WALHI Jambi

$12,500 to support farmers groups in 5 villages in Jambi Province engaged in conflict resolution processes with pulp and paper companies to document land tenure history, perform participatory mapping of conflicts, hold village discussions and trainings (legal, rights and conflict resolution) and coordinate with and pressure company and government officials to resolve conflicts and recognize land rights.

Grassroots Consulting

$5,000 to support work with Indigenous Dayak communities in Sarawak, one of last frontier areas for palm oil expansion left in Malaysia and a critical ecological area due to forests and peatlands, with an action plan and framework towards achieving a mediated resolution to return native customary lands back to community ownership.

Associação das Comunidades Montanha e Mangabal

$4,000 to support descendants of migrant rubber tappers, the river-dwellers of Montanha-Mangabal, along with Indigenous groups in the Tapajós region of the Brazilian Amazon (including Munduruku, Kaxuyana, Tiriyó, Xeréu, Wai Wai, Txikyana, and Apiaká peoples) holding an assembly regarding their collective territorial auto-demarcation processes and to discuss other shared priorities to protect their traditional territories.

Hutan Kita Institute (HaKI)

$10,500 to support efforts to monitor major pulp and paper companies’ implementation of social and environmental commitments in Sumatra, Indonesia. The specific focus is to review concessions that are currently non-active and/or held by small companies, which collectively cover huge areas and are likely targets for expanded operations due to wood supply shortages.

Wahana Lingkungan Hidup Indonesia Sulawesi Selatan (WALHI Sulsel)

$5,000 to support documenting traditional practices and local wisdom and conducting participatory mapping in South Sulawesi, Indonesia as part of the Last Forest campaign and land rights initiative in 6 key regions of critical forest areas throughout the country where large blocks of rainforest have been well-managed by Indigenous communities but are now under threat of mining, palm oil, and pulp and paper plantations.

Confederacion de Nacionalidades Indigenas de la Amazonia Ecuatoriana (CONFENIAE)

$2,500 to support an Amazonian Women’s Congress and March for International Women’s Day. These activities provided an opportunity to refine strategies for protection of Indigenous territories and to prioritize sustainable alternatives to meet local needs in alignment with the vision of Indigenous women leaders who are steadfast in their demands for no industrial extraction within their communities’ traditional territories.

Defensa y Conservación Ecológica de Intag (DECOIN)

$2,500 to support a mobilization to Ecuador’s capital city of Quito by communities impacted by large-scale mines. This mobilization sought to revoke illegally granted concessions with primary participation coming from the Intag area in the northwest of the country which is home to a biologically diverse and unique cloud forest ecosystem. Intag communities have stopped two previous attempts by multinational mining companies to develop a major open-pit copper mine and are currently fighting to do so again.

Minnesotans for Pipeline Cleanup

$2,500 to support rural community efforts in Minnesota to stop a new tar sands pipeline from Enbridge, Inc. that would traverse over 1,000 miles from Hardisty, Alberta to Superior, Wisconsin, transporting an average of 760,000 barrels of crude oil from the Alberta tar sands each day, as well as pressuring Enbridge to decommission an existing pipeline it plans to abandon and to remediate the soil and water contamination left behind.

BOLD Nebraska

$1,500 to support a project to install solar panels in 3 sites on the land of local landowners opposed to TransCanada’s proposed Keystone XL pipeline that will be connected to Nebraska’s power grid, generating clean, renewable energy for the state — as opposed to a risky pipeline that would provide little benefit to Nebraskans and threaten farms and ranches and put at risk the critical Ogallala Aquifer and sacred Indigenous sites like the Ponca Trail of Tears.

**Information provided:**
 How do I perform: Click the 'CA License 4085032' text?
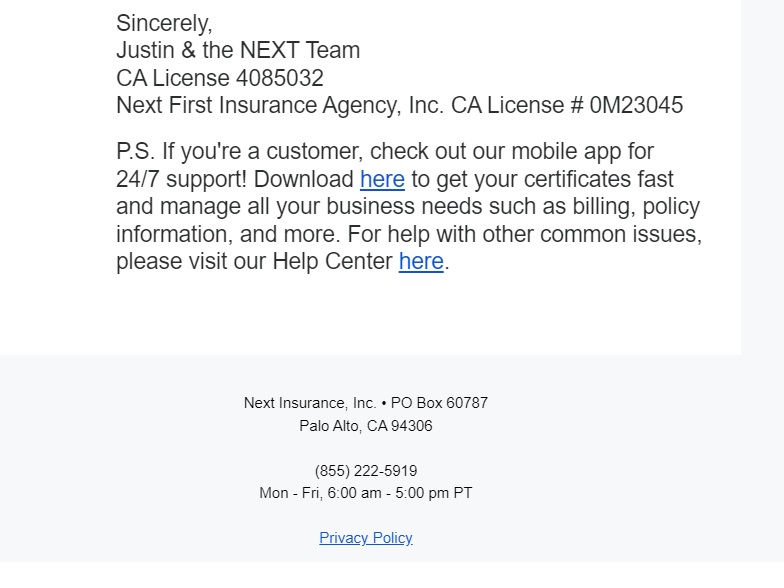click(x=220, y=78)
...
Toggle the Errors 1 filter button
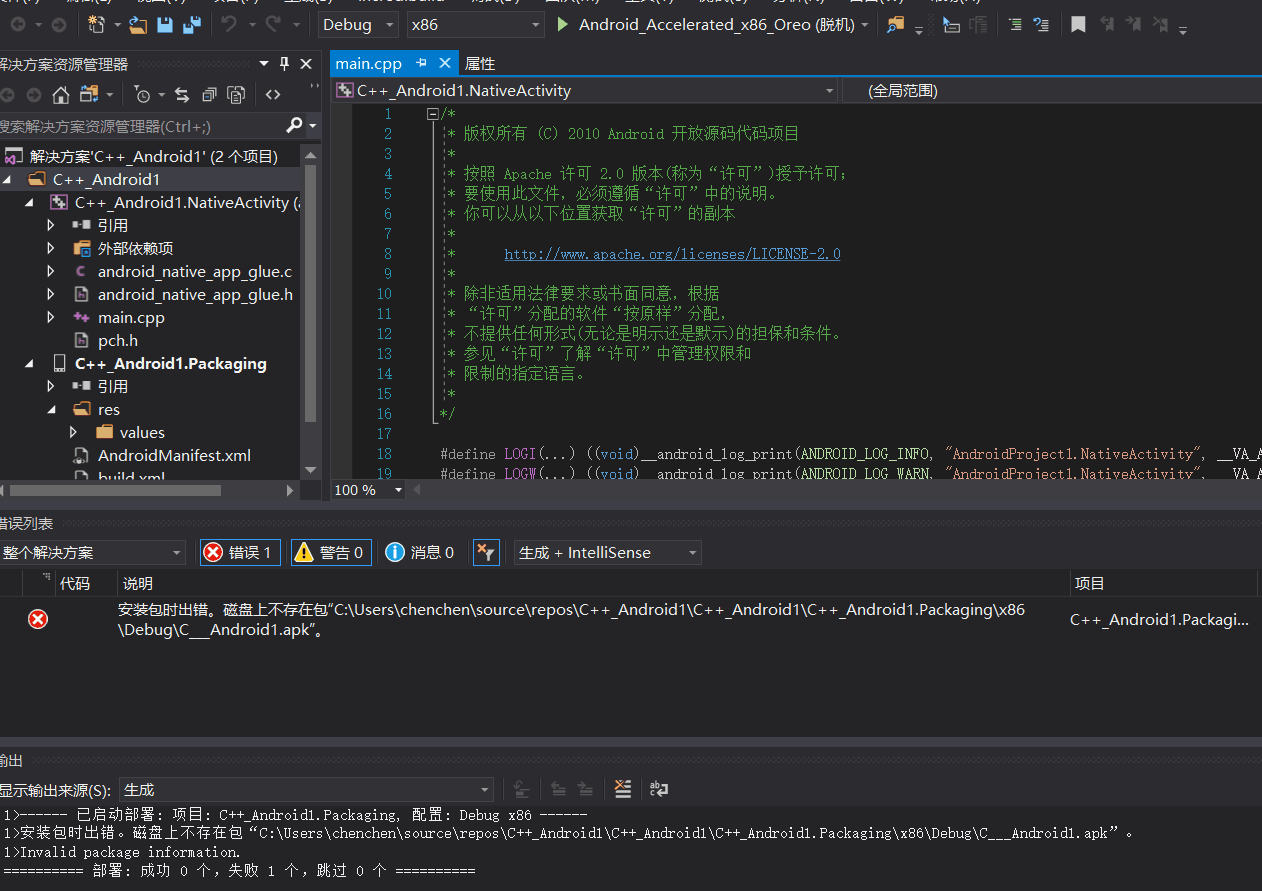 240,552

**Assignment:** Reproduce a passage from the grant list, beginning at the words "Hutan Kita Institute" and stopping after "and paper plantations.". The data has no connection to the text.

**Exercise result:**
Hutan Kita Institute (HaKI)

$10,500 to support efforts to monitor major pulp and paper companies’ implementation of social and environmental commitments in Sumatra, Indonesia. The specific focus is to review concessions that are currently non-active and/or held by small companies, which collectively cover huge areas and are likely targets for expanded operations due to wood supply shortages.

Wahana Lingkungan Hidup Indonesia Sulawesi Selatan (WALHI Sulsel)

$5,000 to support documenting traditional practices and local wisdom and conducting participatory mapping in South Sulawesi, Indonesia as part of the Last Forest campaign and land rights initiative in 6 key regions of critical forest areas throughout the country where large blocks of rainforest have been well-managed by Indigenous communities but are now under threat of mining, palm oil, and pulp and paper plantations.